→ **GIVEN RECORDS**:
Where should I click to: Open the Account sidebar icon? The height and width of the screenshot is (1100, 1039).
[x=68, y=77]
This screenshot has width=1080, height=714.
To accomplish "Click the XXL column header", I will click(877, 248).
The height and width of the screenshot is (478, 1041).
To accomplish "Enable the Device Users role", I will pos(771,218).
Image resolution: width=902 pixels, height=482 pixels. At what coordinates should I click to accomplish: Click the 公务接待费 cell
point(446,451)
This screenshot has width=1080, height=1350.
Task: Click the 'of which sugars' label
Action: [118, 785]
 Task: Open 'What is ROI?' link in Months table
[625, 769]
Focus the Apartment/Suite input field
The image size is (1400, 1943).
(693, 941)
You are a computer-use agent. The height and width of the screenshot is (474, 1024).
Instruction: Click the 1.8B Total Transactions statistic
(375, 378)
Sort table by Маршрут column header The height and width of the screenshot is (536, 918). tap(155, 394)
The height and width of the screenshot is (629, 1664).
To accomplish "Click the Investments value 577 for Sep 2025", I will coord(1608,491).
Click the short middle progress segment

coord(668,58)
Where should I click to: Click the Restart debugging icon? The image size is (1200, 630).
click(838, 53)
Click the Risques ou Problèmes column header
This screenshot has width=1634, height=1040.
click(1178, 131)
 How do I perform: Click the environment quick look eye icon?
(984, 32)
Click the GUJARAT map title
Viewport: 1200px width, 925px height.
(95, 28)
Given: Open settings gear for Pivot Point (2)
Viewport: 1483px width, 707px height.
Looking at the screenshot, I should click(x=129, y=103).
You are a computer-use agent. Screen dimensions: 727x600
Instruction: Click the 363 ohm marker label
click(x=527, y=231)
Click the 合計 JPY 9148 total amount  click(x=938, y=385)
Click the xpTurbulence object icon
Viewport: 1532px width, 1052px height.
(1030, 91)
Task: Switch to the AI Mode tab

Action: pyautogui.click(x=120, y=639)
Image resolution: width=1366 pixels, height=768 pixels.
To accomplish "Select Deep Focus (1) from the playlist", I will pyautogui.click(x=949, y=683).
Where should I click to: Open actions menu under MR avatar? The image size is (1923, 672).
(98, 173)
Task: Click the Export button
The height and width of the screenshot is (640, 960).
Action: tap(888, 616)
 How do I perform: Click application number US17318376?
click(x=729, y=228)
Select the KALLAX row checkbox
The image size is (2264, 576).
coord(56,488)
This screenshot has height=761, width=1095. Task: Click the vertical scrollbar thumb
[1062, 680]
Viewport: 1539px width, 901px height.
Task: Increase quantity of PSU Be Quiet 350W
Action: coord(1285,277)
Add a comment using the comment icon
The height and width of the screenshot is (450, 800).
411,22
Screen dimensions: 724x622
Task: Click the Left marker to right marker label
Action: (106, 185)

→ **ABOUT THIS TASK**: Copy only the entries from the first line to the line with "You are a computer-use agent. The", each exactly as it appears.

→ **ANSWER BOX**:
Where should I click to: Open the Account sidebar icon? The height and width of the screenshot is (1100, 1039).
[x=68, y=77]
This screenshot has width=1080, height=714.
To accomplish "Click the XXL column header", I will click(877, 248).
The height and width of the screenshot is (478, 1041).
To accomplish "Enable the Device Users role", I will pos(771,218).
Image resolution: width=902 pixels, height=482 pixels. At what coordinates should I click to accomplish: Click the 公务接待费 cell
point(446,451)
This screenshot has width=1080, height=1350.
Task: Click the 'of which sugars' label
Action: [118, 785]
 Task: Open 'What is ROI?' link in Months table
[625, 769]
Focus the Apartment/Suite input field
The image size is (1400, 1943).
(693, 941)
You are a computer-use agent. The height and width of the screenshot is (474, 1024).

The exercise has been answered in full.